NAME
    Text::SpeedyFx - tokenize/hash large amount of strings efficiently

VERSION
    version 0.003

SYNOPSIS
        use Data::Dumper;
        use Text::SpeedyFx;

        my $sfx = Text::SpeedyFx->new;

        my $words_bag = $sfx->hash('To be or not to be?');
        print Dumper $words_bag;
        #$VAR1 = {
        #          '1422534433' => '1',
        #          '4120516737' => '2',
        #          '1439817409' => '2',
        #          '3087870273' => '1'
        #        };

        my $feature_vector = $sfx->hash_fv("thats the question", 5);
        print Dumper $feature_vector;
        #$VAR1 = [
        #          '0',
        #          '1',
        #          '0',
        #          '1',
        #          '0'
        #        ];

DESCRIPTION
    XS implementation of a very fast combined parser/hasher which works well
    on a variety of *bag-of-word* problems.
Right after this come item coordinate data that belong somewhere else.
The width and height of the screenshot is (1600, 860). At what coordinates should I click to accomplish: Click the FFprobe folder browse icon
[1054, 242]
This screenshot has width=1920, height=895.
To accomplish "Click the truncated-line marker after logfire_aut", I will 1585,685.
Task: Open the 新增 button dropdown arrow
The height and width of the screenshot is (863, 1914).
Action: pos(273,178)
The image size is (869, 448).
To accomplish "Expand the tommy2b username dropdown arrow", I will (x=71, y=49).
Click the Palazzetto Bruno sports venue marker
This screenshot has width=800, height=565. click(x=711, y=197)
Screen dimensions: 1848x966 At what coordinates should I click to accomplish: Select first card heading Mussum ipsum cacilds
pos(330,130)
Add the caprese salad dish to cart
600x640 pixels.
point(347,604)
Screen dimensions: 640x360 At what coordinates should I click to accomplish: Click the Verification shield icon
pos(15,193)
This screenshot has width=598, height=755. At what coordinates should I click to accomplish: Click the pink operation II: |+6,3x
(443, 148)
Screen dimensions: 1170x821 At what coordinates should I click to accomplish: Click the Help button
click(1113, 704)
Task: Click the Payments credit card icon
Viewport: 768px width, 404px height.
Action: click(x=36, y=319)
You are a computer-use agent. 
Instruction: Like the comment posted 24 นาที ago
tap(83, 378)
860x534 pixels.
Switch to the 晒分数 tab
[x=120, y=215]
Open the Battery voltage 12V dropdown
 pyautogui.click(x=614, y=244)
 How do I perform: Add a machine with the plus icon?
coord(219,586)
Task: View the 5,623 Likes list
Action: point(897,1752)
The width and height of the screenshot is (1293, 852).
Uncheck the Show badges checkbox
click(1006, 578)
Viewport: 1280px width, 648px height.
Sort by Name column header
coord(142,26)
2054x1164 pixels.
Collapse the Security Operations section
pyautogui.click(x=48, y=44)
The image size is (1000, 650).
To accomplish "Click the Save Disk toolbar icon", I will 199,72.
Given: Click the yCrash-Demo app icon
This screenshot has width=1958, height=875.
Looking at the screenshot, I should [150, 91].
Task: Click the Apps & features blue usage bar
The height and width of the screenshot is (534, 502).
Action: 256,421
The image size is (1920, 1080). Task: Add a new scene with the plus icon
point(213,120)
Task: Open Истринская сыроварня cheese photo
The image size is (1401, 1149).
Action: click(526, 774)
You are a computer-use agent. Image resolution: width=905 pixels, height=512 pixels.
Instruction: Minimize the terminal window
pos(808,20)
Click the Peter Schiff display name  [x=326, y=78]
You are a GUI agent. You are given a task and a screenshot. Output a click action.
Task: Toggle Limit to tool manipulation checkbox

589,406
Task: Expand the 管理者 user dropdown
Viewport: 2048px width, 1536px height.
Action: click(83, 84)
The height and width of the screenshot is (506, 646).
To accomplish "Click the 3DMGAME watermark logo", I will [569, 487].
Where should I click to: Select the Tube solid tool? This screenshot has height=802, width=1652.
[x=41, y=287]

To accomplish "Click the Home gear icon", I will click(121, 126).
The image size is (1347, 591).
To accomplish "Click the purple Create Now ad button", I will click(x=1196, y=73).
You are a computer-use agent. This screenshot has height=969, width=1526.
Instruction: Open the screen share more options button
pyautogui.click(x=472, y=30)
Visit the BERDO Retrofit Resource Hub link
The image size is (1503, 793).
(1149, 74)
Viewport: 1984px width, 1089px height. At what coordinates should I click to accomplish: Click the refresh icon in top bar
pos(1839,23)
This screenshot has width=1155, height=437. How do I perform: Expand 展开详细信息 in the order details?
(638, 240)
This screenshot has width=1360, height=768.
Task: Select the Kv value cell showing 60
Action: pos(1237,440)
    Original implementation
    <http://www.hpl.hp.com/techreports/2008/HPL-2008-91R1.pdf> is in Java
    and was adapted for a better Unicode compliance.

METHODS
  new([$seed])
    Initialize parser/hasher, optionally using a specified $seed (default:
    1).

  hash($string)
    Parses $string and returns a hash reference where keys are hashed tokens
    and values are respective count.

  hash_fv($string, $n)
    Parses $string and returns a feature vector with $n elements.

  hash_min($string)
    Parses $string and returns the hash with the lowest value.

REFERENCES
    *   Extremely Fast Text Feature Extraction for Classification and
        Indexing <http://www.hpl.hp.com/techreports/2008/HPL-2008-91R1.pdf>
        by George Forman <http://www.hpl.hp.com/personal/George_Forman/> and
        Evan Kirshenbaum <http://www.kirshenbaum.net/evan/index.htm>

AUTHOR
    Stanislaw Pusep <stas@sysd.org>

COPYRIGHT AND LICENSE
    This software is copyright (c) 2012 by Stanislaw Pusep.

    This is free software; you can redistribute it and/or modify it under
    the same terms as the Perl 5 programming language system itself.